APPLE Lecture 2021: Nicole Holliday presents "Intonation and Ethnolinguistic Variation: Implications for Linguistic Profiling"

Conferences & Seminars

APPLE Lecture 2021: Nicole Holliday presents "Intonation and Ethnolinguistic Variation: Implications for Linguistic Profiling"


Location:
Zoom
Contact:
Kiana Howerton
Open to:
Alumni, Current Students, Faculty & Staff, General Public, TC Community

Abstract: Linguists have long observed systematic variation in the production of features at the level of prosody, which includes intonation and acoustic properties of the voice itself. However, the ways in which these features may be subject to ethnolinguistic variation is still poorly understood, despite the fact that they are salient for lay listeners and involved in the formation of popular linguistic ideologies.
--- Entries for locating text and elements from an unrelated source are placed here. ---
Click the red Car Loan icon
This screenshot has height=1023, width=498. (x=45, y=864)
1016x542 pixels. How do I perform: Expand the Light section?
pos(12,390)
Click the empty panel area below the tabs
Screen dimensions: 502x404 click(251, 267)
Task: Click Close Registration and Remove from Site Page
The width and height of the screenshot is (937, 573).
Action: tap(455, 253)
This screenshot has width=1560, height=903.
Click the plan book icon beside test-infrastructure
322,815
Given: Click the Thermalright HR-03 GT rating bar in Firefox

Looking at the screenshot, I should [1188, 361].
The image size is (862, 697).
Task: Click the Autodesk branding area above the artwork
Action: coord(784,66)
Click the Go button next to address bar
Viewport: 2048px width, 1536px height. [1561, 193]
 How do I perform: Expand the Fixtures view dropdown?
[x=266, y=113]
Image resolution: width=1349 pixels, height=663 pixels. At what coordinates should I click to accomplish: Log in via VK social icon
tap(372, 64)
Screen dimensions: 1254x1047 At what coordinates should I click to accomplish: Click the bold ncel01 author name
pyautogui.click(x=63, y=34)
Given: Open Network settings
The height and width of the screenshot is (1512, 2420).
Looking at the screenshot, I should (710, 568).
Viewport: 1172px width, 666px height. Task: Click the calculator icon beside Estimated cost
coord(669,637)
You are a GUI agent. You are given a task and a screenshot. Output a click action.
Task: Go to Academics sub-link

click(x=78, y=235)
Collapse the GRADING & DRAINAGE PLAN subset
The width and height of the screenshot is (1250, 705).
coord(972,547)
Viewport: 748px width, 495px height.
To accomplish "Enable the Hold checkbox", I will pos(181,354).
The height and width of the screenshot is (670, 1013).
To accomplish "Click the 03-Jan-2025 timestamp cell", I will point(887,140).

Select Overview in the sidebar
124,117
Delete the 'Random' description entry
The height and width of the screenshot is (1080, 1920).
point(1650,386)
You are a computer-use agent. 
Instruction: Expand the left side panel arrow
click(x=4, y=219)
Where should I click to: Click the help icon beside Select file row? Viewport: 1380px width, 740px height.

In this talk, I will present evidence from three different studies that have focused on how black American speakers employ such variation, as well as discuss how these features may be perceived differently by different listeners. By examining how black speakers utilize prosodic features in variable contexts, we may begin to shed light on the acoustic properties involved in ethnicity judgments as well as linguistic profiling and discrimination.

Bio: Dr. Nicole Holliday is an assistant professor of linguistics at the University of Pennsylvania. She received her Ph.D. in linguistics from New York University in 2016, where she wrote a dissertation entitled “Intonational Variation, Linguistic Style and the Black/Biracial Experience”. Her research focuses on what it means to sound black, both phonetically and socially, and from the perspectives of both speakers and listeners. Her work has appeared in scholarly venues such as Journal of Sociolinguistics, Laboratory Phonology, and American Speech. She has also made appearances in media outlets such as the New York Times, the Philadelphia Inquirer, and the Washington Post.